С этой кличкой город жил долго. И все же за двести лет своего существования словосочетание «Санкт-Петербург» для русских так и не стало естественным, родным. Взамен него повсеместно употреблялось жаргонное «Питер».
Изменить название города и не просто и дорого. Но Петербург нужно было переименовывать. В начале двадцатого столетия монарх поднапрягся и перекрестил город, дав ему достойное имя Петроград. Общество одобрительно отнеслось к такому событию, Вот отрывок из газеты «Слово»: «Наконец-то с немецким духом, более двух веков витавшим над нашей столицей, покончено! Ура, господа!»
Прошли десятилетия, и новые господа в преддверии трехсотлетнего юбилея града Петрова зачем-то взяли и вернули ему старую кликуху.
По этому поводу Барсуков безмерно сокрушался:
«Это сколько же потребуется времени, чтобы искусственно прилепленная к великому городу нерусская заскорузлость отпала вновь? А она обязательно отпадет».
Подали автобус на Шугозеро. И поехал Барсуков под матерок уже принявших с утра лесорубов на свою фазенду, хотя до фазенды нужно было еще от Шугозере пилить десять километров.
Прибыв в Шугозеро, Барсуков снова погрузился в ожидания. На эьтот раз нужно было ждать рейсовый автобус Шугозеро-Харагеничи. Барсуков зашел в магазин и, купив йогурт и белый батон, поднялся на стадион, расположенный между двух холмов, заросших соснами, чтобы перекусить.
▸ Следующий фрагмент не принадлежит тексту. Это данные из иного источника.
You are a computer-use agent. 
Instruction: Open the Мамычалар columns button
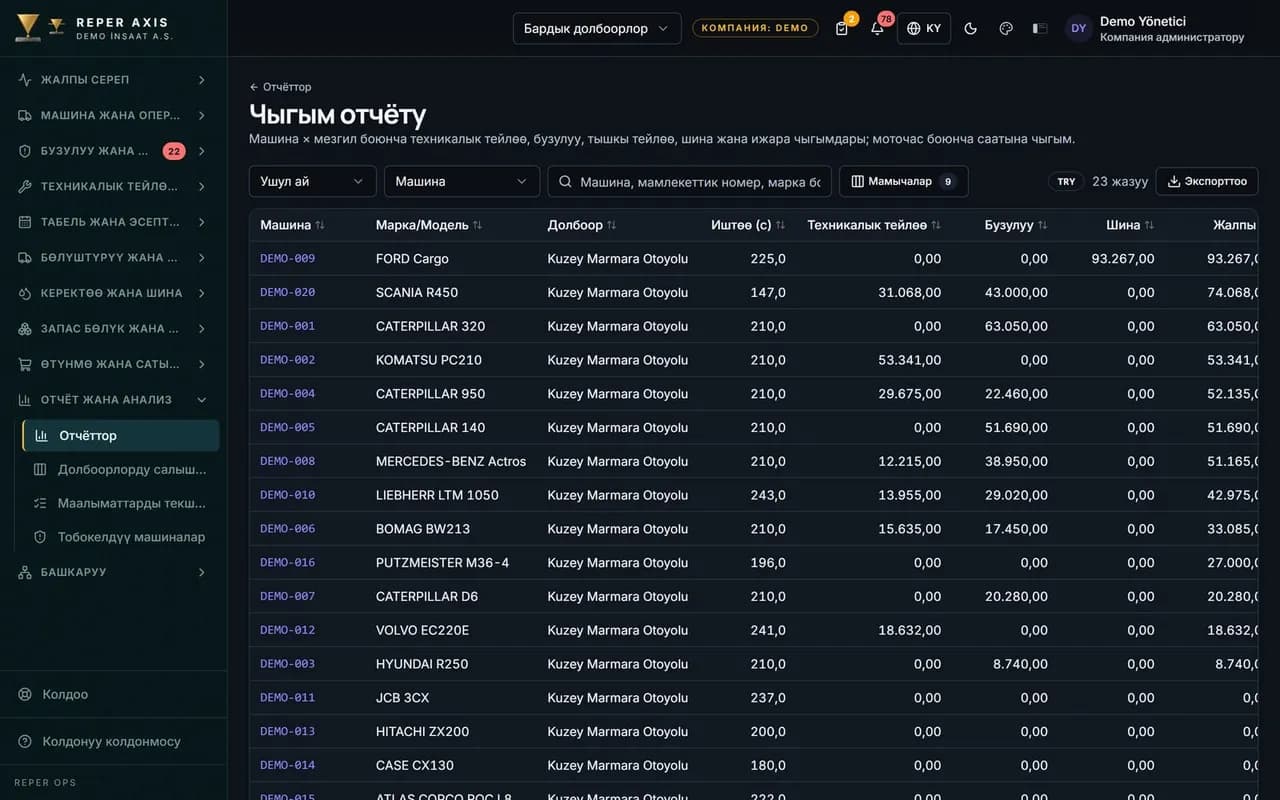(x=903, y=181)
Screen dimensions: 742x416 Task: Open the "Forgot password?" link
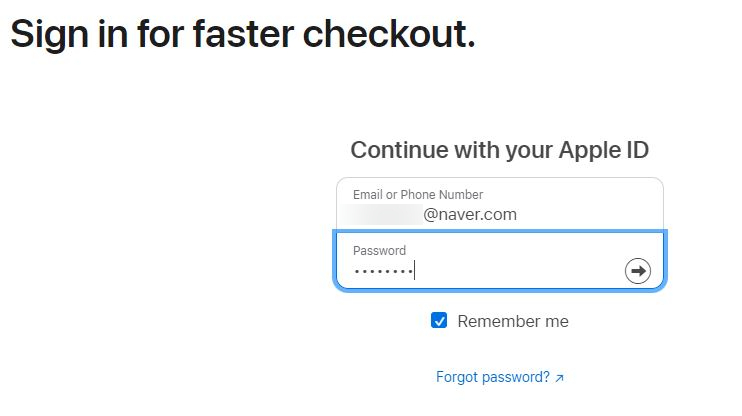(x=493, y=377)
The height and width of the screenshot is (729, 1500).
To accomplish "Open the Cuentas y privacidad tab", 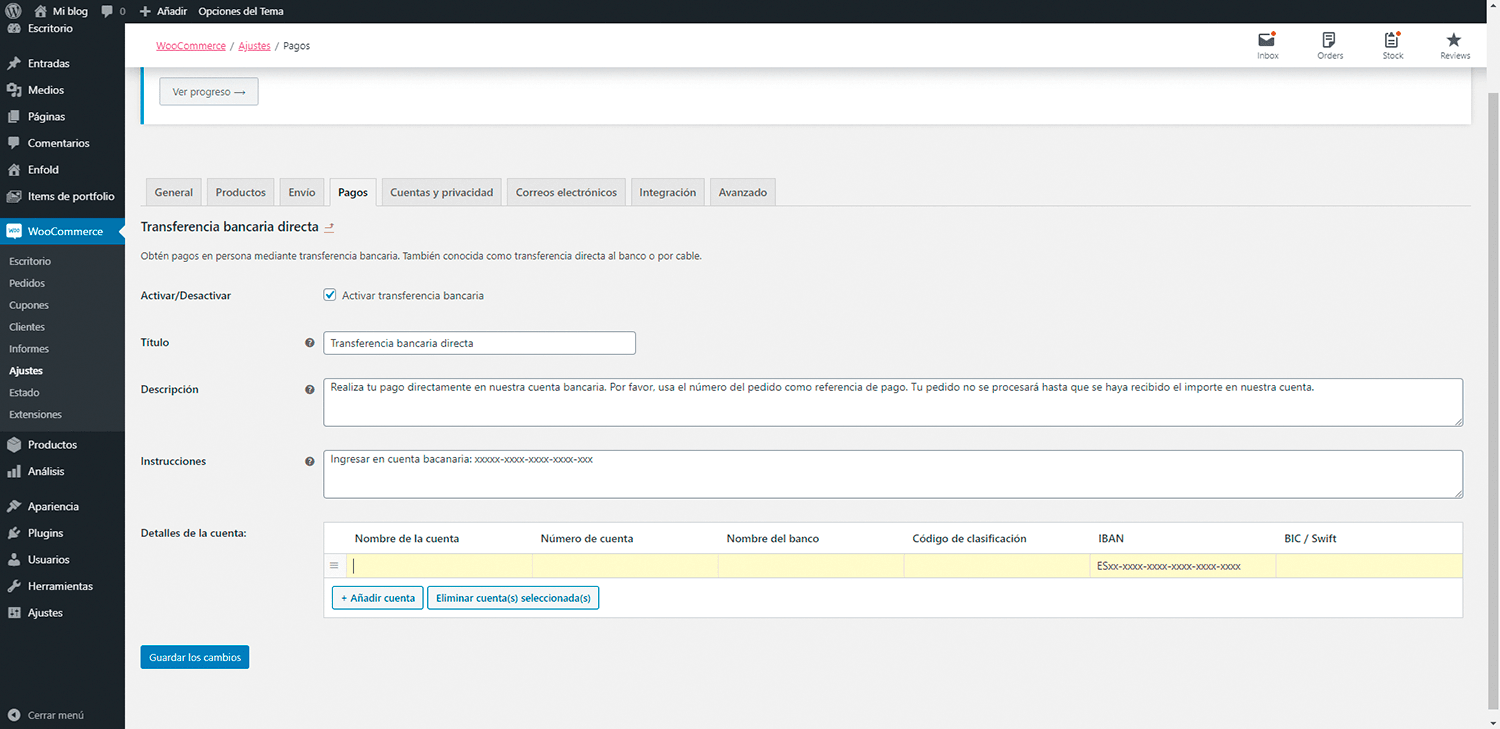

Усевшись на теплую скамью северной трибуны, он услышал под трибуной какую-то возню. Заглянув в зазаор между скамьями он увидел мужика активно трахавшего женщину. Выругавшись, Барсуков поднялся со скамьи и потащился на автобусную остановку.
Рейсовый автобус подбросил Барсукова до поворота на Самары и покатил дальше. Теперь путешественнику оставалось сделать пешком последний бросок длиной в два километра.
«Да, подумал Барсуков, верно сказано, что автомобиль не роскошь, а средство передвижения. Хотя из автомобиля совершенно невозможно прочувствовать всю прелесть весеннего леса».
Действительно, лес был обворожителен. Стоял звон от чириканья, щелканья, свиста неисчислимых пичуг. Куковала кукушка. В лужах плавали тритоны. Бледные ветреницы покрывали кочки и пни. И воздух!
Только Барсуков добрался до своей избы, только разобрался с поклажей. как у ограды тормознул трактор с тележкой. В тележке был навоз.
В избу ввалился Вася, знакомый механизтор:
Георгич, навоз нужен?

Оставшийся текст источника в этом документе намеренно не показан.